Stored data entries

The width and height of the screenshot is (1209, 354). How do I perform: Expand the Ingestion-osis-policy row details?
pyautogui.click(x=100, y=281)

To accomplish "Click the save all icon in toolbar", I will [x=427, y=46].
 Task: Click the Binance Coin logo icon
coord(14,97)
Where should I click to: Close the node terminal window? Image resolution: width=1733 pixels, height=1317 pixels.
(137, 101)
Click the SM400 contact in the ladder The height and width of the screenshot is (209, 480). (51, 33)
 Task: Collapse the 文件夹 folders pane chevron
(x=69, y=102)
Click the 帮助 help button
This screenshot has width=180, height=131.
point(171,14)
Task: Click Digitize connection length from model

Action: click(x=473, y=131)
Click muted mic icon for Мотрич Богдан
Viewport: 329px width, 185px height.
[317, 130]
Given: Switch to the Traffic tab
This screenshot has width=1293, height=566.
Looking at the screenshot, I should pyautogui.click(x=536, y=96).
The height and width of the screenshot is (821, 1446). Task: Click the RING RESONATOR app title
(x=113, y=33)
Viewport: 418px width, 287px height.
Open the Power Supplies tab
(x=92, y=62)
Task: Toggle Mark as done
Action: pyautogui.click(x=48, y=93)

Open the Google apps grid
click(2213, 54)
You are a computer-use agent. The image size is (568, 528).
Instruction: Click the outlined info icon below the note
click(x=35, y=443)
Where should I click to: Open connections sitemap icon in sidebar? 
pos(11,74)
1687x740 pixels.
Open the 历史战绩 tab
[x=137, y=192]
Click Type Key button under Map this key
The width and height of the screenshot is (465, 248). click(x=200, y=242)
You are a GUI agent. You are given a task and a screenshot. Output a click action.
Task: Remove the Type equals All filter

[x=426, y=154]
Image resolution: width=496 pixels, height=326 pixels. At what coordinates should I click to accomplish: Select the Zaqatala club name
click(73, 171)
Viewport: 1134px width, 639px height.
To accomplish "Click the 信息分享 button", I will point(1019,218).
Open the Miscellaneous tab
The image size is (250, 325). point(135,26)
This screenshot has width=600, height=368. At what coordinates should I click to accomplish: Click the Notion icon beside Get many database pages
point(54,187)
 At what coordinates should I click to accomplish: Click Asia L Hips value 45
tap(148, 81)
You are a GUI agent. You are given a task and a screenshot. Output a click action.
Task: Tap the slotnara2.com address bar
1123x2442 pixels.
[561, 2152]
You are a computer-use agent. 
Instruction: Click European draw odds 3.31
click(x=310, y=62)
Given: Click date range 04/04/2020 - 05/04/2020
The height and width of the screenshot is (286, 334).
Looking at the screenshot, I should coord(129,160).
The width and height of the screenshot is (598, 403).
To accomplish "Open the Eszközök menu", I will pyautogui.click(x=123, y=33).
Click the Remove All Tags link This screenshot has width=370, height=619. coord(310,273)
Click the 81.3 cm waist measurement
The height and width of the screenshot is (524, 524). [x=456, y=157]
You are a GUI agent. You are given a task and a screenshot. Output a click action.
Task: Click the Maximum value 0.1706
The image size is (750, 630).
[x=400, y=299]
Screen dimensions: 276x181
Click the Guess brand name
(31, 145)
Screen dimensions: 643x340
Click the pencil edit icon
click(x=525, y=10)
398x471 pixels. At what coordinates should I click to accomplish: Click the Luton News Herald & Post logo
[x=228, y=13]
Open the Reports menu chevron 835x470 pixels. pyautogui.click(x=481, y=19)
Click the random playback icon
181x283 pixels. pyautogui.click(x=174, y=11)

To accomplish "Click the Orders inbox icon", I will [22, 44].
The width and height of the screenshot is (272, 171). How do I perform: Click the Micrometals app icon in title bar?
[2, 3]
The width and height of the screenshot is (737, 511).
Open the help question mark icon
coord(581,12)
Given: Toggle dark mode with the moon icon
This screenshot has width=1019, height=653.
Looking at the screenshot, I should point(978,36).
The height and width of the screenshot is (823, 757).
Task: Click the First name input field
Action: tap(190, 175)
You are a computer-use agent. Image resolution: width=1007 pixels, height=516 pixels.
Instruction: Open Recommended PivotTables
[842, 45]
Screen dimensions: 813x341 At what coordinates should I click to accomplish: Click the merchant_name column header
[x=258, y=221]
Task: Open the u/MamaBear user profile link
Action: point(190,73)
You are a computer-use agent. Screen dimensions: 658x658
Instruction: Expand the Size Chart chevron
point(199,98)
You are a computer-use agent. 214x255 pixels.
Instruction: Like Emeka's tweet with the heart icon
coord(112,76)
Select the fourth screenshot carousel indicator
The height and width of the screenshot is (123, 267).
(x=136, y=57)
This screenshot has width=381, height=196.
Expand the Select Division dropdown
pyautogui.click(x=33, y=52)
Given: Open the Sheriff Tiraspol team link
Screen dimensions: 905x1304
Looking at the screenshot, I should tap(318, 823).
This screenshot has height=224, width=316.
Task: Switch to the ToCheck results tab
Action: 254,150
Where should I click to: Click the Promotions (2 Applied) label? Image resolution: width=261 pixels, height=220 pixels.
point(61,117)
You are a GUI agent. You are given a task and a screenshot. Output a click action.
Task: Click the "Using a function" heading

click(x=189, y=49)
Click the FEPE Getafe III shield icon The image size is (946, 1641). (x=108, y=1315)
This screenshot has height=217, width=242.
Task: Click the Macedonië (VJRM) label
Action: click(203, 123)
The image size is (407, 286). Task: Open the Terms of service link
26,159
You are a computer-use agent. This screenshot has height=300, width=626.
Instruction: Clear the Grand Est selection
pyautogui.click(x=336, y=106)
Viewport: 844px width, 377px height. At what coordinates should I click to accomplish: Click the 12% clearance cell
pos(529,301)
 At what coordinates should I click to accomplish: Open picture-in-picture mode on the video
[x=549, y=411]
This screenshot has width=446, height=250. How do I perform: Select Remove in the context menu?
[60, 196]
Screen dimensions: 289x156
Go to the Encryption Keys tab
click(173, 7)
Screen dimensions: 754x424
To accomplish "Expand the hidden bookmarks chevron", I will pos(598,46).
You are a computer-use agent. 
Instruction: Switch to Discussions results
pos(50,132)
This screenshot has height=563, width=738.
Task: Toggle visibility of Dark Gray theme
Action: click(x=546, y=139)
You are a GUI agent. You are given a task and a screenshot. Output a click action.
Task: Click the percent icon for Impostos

● Exercise description
Filter the records down to the lines containing the word "computer", and copy those.

● Reply
You are a computer-use agent. The image size is (568, 528).
You are a computer-use agent. 
You are a computer-use agent. Image resolution: width=1007 pixels, height=516 pixels.
You are a computer-use agent. Screen dimensions: 658x658
You are a computer-use agent. 214x255 pixels.
You are a computer-use agent. This screenshot has height=300, width=626.
You are a computer-use agent. 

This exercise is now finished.